| Excerpted passage |
= = = = = = =

Well Dearies, I had a wonderful time this weekend.
I went to a Rocky-Roll show, which I know you kids just love that kind of music. To be honest with you, it was just an eensie bit loud, and I couldn't really make out the words, but I'm sure that the nice young man on the stage with the fake blood and chainsaw was singing about something nice. Just one question, and perhaps you kids can answer this for your Auntie, do all Rock shows have chainsaws and fake blood? I've only ever been to two, the one this weekend and one a while ago for some gentleman named Osborne (can't remember his first name). He didn't have a chainsaw, but he did bite the head off a small animal, though I assumed he was just hungry. That's why I brought some granola bars to this show, because if they got hungry I thought they might want something a little healthier than a bat-head to snack on. Plus they have fiber, and although I hate to do it, the grunting made me think the poor dear was a little (ahem) constipated. Anyway, it was a fantastic time, I think; I don't quite remember all of it. This nice gentlemen named Snake bought me a club-soda, then things got a little hazy. When I woke up the next morning, Snake was whimpering to be unbound. This happens sometimes, dears. Apparently Snake wanted to play some "Grown-Up Games", and thought he would give me something called a Roofie to help lower my inhibitions. Next time he should really check with your Auntie first, because A) I don't have that many inhibitions and B) he should really find out what kind of games I play with Grown-ups. All I know is apparently, thanks to him, I wasn't coherent enough to find out his "Safe-Word", which is not something you kids need to worry about. Snake will remember that next time, though. After all, he has that lengthy hospital stay to think about it. Friday, May 18. 2007God Needs You To Send Me Money!

= = = = = = =

| Input data |

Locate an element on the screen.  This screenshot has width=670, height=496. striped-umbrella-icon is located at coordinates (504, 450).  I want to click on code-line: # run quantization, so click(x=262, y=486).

= = = = = = =

| What is expected |
In the excerpted passage above, what did the writer bring to this weekend's show in case the performers got hungry?

| Your response |
Granola bars.